When Burnie Thompson sat down with CNN Politics just before the 2012 elections, the cable news channel’s host prefaced her first question by saying that she knew she was about to get a “snarky response.”
“Not snarky,” said Thompson. “Cheery. I come to bring you good news.”
Cheeriness, combined with civility, information and a sense of moral duty to speak up, has been a common thread for the retired Air Force captain throughout his 10-year watchdog career – as has the frustration he engenders from media and elected officials.
Today, Thompson is building a new model of local government accountability using social media to ruffle the feathers the political establishment in Bay County, Florida, and hopes to one day teach others how to replicate the low-cost plan in their own communities.
But it wouldn’t be possible if he hadn’t been fired.
In 2007, Thompson landed an FM talk radio gig in Panama City Beach, Fla. Thompson’s accountability approach and gift of gab were a perfect fit for the panhandle station’s conservative radio platform.
A favorite target was the area’s congressman, U.S. Rep. Allen Boyd – a self-described conservative Democrat whose voting record record belied that description.
Thompson championed Boyd’s 2010 opponent, Steve Southerland, a Bay County businessman who had never held public office. Southerland won an upset victory, riding the tea party wave of 2010.
Then Thompson turned his accountability spotlight on Southerland
“We got in a tiff about that,” he said.
Thompson was told by management to stop saying Southerland’s name on the air in reference to his watchdog news coverage. He refused.
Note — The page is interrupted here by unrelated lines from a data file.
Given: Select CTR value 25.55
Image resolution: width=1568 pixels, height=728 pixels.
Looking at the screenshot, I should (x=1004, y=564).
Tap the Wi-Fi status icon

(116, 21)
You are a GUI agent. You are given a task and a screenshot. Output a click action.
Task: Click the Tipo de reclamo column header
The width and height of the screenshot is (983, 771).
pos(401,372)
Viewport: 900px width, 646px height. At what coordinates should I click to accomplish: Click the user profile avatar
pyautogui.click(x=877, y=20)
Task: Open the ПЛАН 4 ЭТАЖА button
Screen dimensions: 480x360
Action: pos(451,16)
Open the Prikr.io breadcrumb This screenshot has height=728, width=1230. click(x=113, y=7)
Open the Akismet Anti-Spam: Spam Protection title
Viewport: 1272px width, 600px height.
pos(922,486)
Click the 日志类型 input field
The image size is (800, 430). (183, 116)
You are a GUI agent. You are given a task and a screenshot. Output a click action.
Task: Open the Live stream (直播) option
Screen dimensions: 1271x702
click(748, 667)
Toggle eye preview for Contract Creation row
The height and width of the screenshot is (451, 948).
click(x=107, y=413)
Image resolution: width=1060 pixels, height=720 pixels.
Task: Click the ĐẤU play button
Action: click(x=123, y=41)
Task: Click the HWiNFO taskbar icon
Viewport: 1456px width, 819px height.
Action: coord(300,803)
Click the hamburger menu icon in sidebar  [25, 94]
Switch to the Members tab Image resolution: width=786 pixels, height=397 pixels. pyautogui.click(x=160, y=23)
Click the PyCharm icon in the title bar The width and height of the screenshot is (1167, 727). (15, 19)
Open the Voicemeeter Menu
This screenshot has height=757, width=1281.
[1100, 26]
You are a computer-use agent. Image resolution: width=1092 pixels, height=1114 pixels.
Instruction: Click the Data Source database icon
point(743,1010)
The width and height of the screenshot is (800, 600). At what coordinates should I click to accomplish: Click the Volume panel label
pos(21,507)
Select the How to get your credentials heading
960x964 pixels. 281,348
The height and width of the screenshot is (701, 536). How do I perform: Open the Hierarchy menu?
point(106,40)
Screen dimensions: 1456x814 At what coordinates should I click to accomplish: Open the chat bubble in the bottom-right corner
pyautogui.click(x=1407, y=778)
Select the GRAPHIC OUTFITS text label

In 2013, Thompson began criticizing Gov. Rick Scott. The Republican chief executive had suspended Liberty County Sheriff Nicholas Finch without pay over a small town Second Amendment-related dispute.
Thompson was incensed, as were many conservative and libertarian groups throughout the state.
A deputy had arrested a local man, Floyd Parrish, for carrying a gun without a permit. The sheriff later released Parrish on the grounds that he was upholding his right to bear arms.
A state attorney levied charges of official misconduct and falsifying public records. The case became a flashpoint in a larger gun debate, and Scott appeared to side with prosecutors. A jury would later clear Finch of all charges.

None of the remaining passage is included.